Magazine250:多元化する能力と日本社会 

 本田由紀、NTT出版、2300円と税金。

 教育社会学者でニートと若者などの本を既に刊行している方で、本のタイトルに惹かれて買ってみた。90年代あたり以降、それまでの近代型能力(読み書き算的な力などを指すらしい)に代わって、ポスト近代型能力が要請されるようになってきたという、その言説に関する考察の書である。

 本書は、ポスト近代型能力がより重視されるようになってきたというデータを探し、さらにそれらがどのように形成されているのか、その要因を探すことを途中の章では行っている。それなりに面白いコンセプトだし、データの読み方として教えられることもいくつもあって、それはそれで面白かったのだが、基本的なところで疑問が湧き上がってきている。専門の違いで引っかかるところが違うのかも知れない。

 一つは、ハイパー・メリトクラシーという概念とポスト近代型能力の関係が一つ。従来のメリトクラシーがその内容において限定的(本田によれば基礎学力のイメージらしい)であるのに対して、ハイパー・メリトクラシーは多様で情動などを含むものらしい。この区分は気分的にはわからなくもないが、能力という従来の概念とは無関係のようだ。もともと、能力は何かができることを基礎に置いている。あるいはその転移可能性を指して、思考力や創造力という言葉を使用してきた(本当に転移するのかどうかというと転移しないという議論もあるが)。だから、対象のないつまりハイパーな能力という言い方はもともとの能力概念にそぐわない。例えだと言えばそんだけのことだが、名づけ方に抵抗感がある。

 仮に、ポスト近代型という場合にも、後の議論に使われている中身は、コミュニケーション能力のようなものが取りあげられていて、そこには対象がある。このあたりのことも疑義としてあるわけだが(従来の対象のある個々の能力概念が変容したという意味と多様な能力の複合という意味の二つでハイパーという言葉が使われている気がした。)、さらに、疑問が登場してしまう。つまり、世間の中に何でもかんでも「○○力」と付ける動向のことを指すのであれば、それはそれでお好きなようにということになるわけだが、もしそうでないとすれば、昔から、情動や思想・信条に関わること、対他者関係に関わることが問題にされ続けてきたという事実がどこかに消し飛ばされている区分なのではないかと思うわけだ。例えば、「期待される人間像」。近代ど真ん中の人間像に、そうした人間を全体に捉える志向があったとすると、それはハイパー・メリトクラシーということに成りはしないか。
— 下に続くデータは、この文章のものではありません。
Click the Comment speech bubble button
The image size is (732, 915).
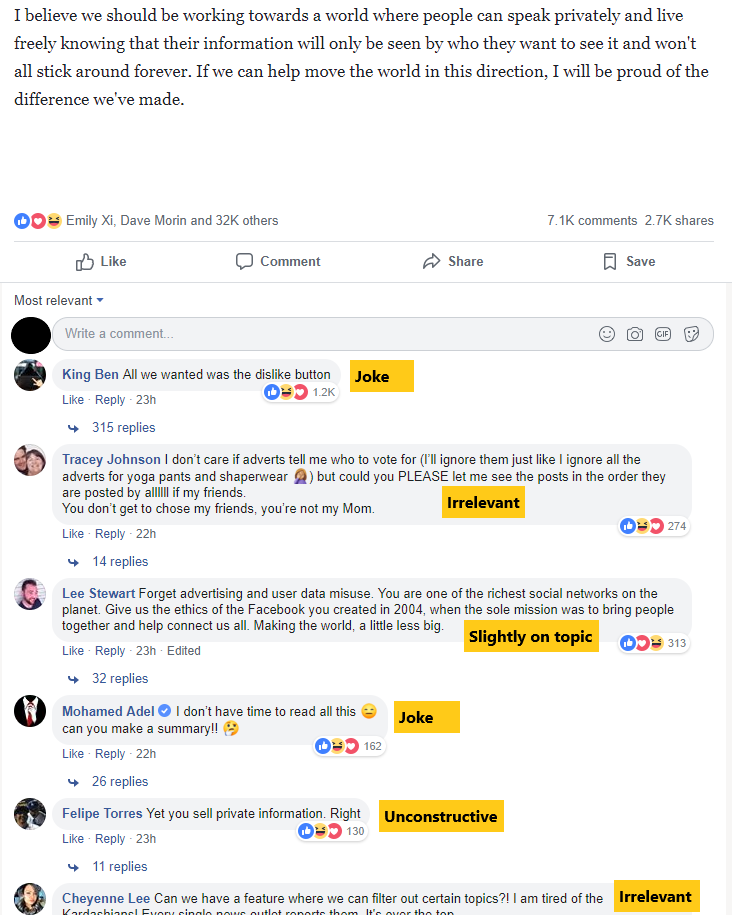[x=278, y=261]
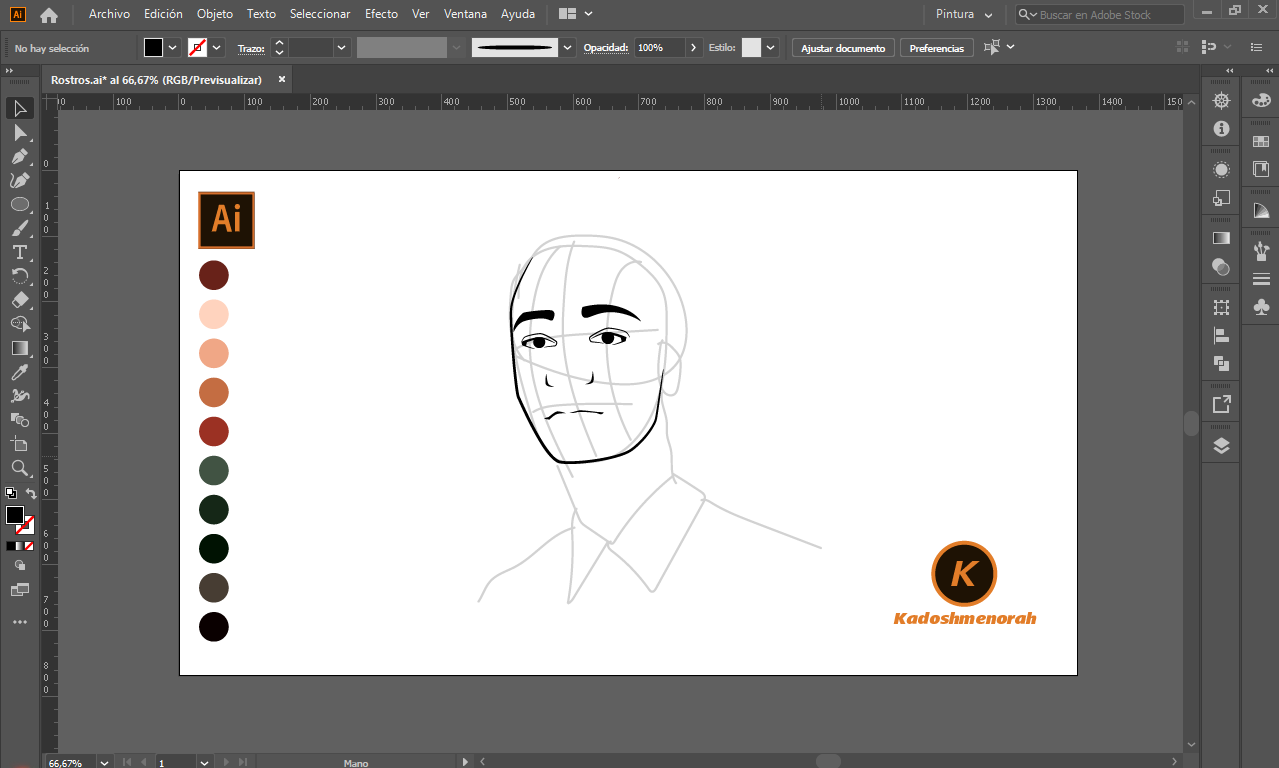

 二つには、近代型能力が高いとポスト近代型能力も高いと言い、その形成に家庭環境が大きな要素となっているといい、そのそれぞれの能力を持つ者・持たない者の抱える困難について指摘し、家庭環境のような階層的要因によって決まってしまう社会が不幸だといいながら、それへのアンチが専門性の養成だいうのはどうも腑に落ちない。なぜなら、専門性というのは、具体的対象を持つという点で近代型能力に近い内実を持っていると思われるのだが、その近代型能力それ自身が階層的に規定されているわけだから、その養成という観点に立つと有意味なアンチテーゼとはならないと考えられる。

 三つには、学校教育は、近代型能力の要請しかできないと切って捨てていく点にも疑義を持つ。そうなると結局、近代型能力をつまり、基礎学力のドリル的徹底という学校教育を進めなさいという結論を引きだすにいたる。同じ教育社会学グループだから似ているのかどうか知らないけれど、これでは教師と子どもは変わらないじゃないか、という感じ。
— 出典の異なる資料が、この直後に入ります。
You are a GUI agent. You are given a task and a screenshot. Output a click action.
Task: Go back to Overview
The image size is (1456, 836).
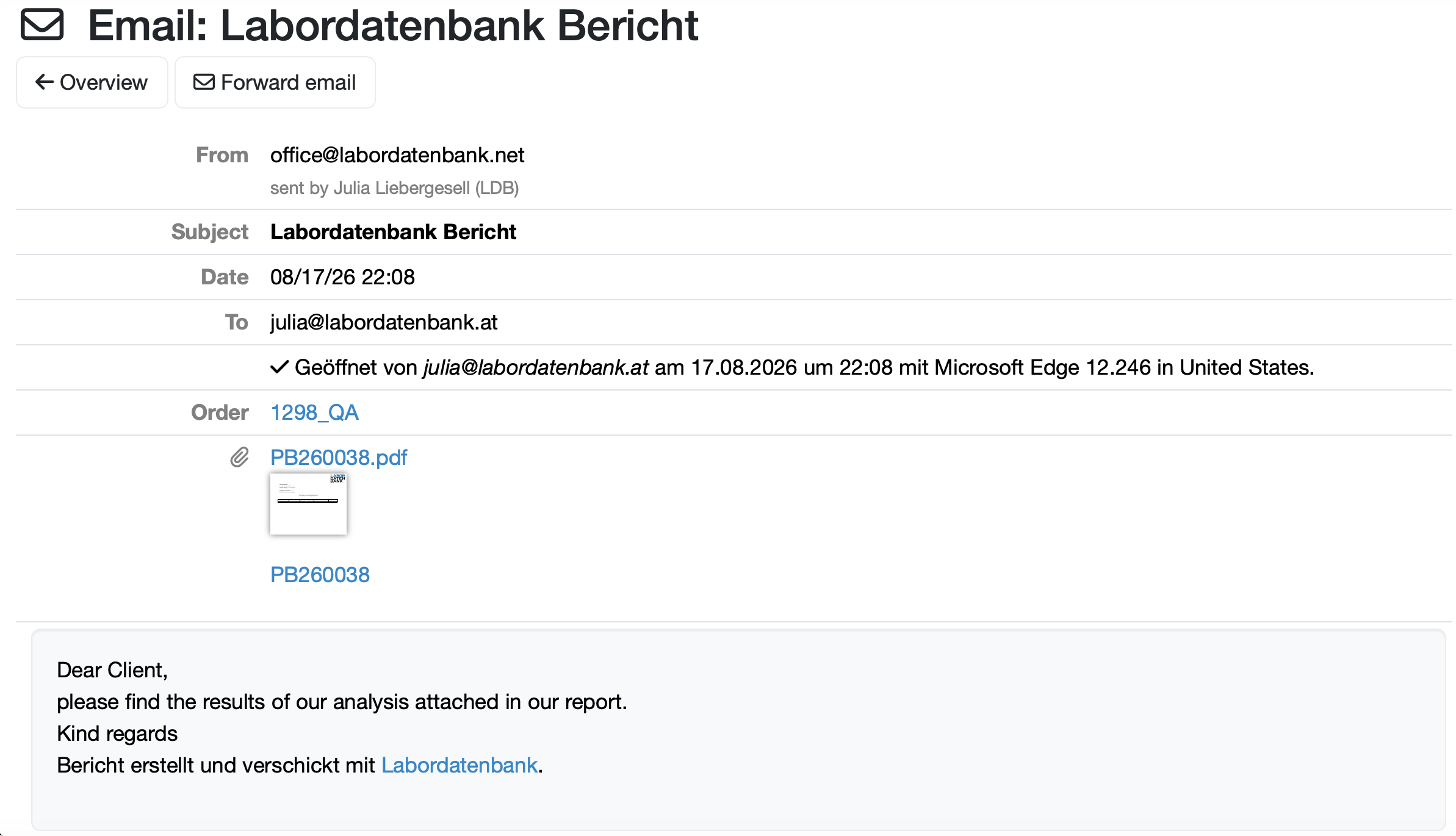point(92,82)
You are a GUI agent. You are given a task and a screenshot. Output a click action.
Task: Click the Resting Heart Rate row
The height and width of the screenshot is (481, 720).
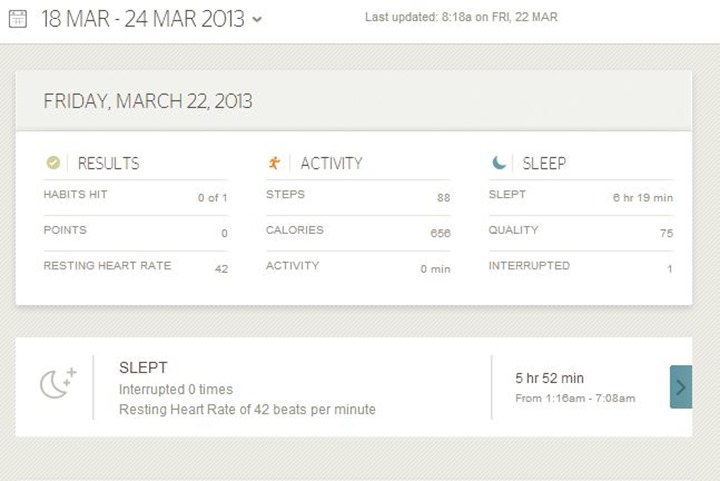(135, 268)
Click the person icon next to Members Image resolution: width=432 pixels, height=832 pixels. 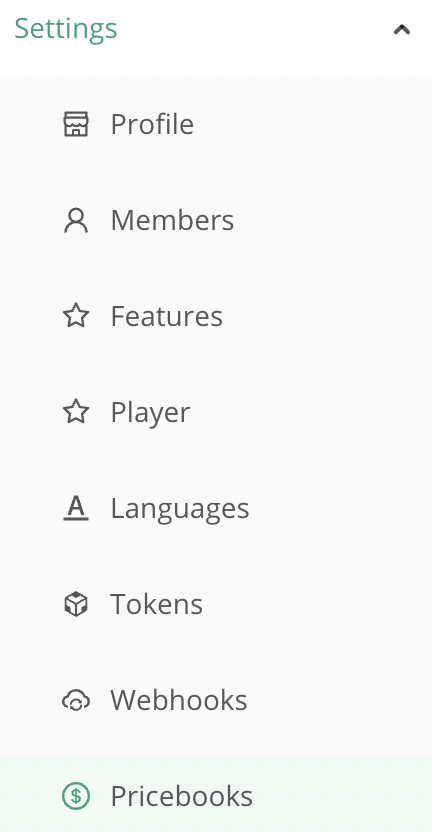pyautogui.click(x=76, y=220)
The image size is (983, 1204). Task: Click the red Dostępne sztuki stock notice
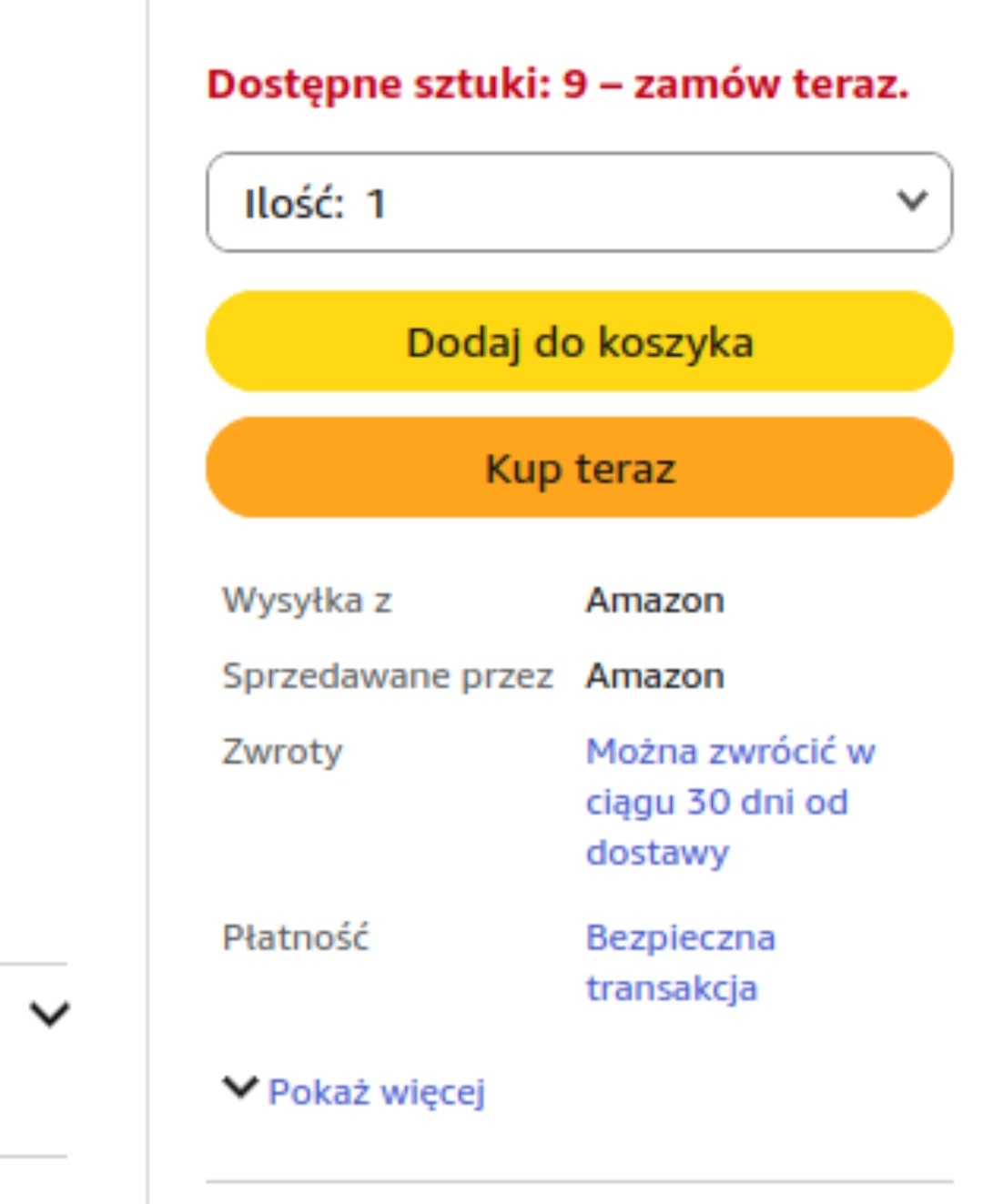[557, 85]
 他にも、努力とは何か、等々基本的なところで規定がわからない点が多々ある。それは概ね、調査のための用語に関わる。若者が不当に扱われている点を批判するなど首肯することも多いのだが、私が私の分野に拘った読みをしているので批判的になってしまった。

(2005.12.10)


Magazine249:ナラティブの臨床社会学

 野口裕二、勁草書房、2600円と税金。

 とりあえずブログを参照してください。物語ることの意味を考えたかったり、心理主義批判をしてみたかったり、対話やコミュニケーションを考えてみたいと思う方は読んでみて下さい。学ぶべき点が本当に多く見つかります。時間ができたら書き足します。

(2005.12.6)


Magazine248:萌える男

 本田透、筑摩書房、700円と税金。

 意外に早く目を通してしまった。「萌える」という言葉の定義を知りたかった程度だったのだが、後半の章は、社会論の様相を呈していたので通読。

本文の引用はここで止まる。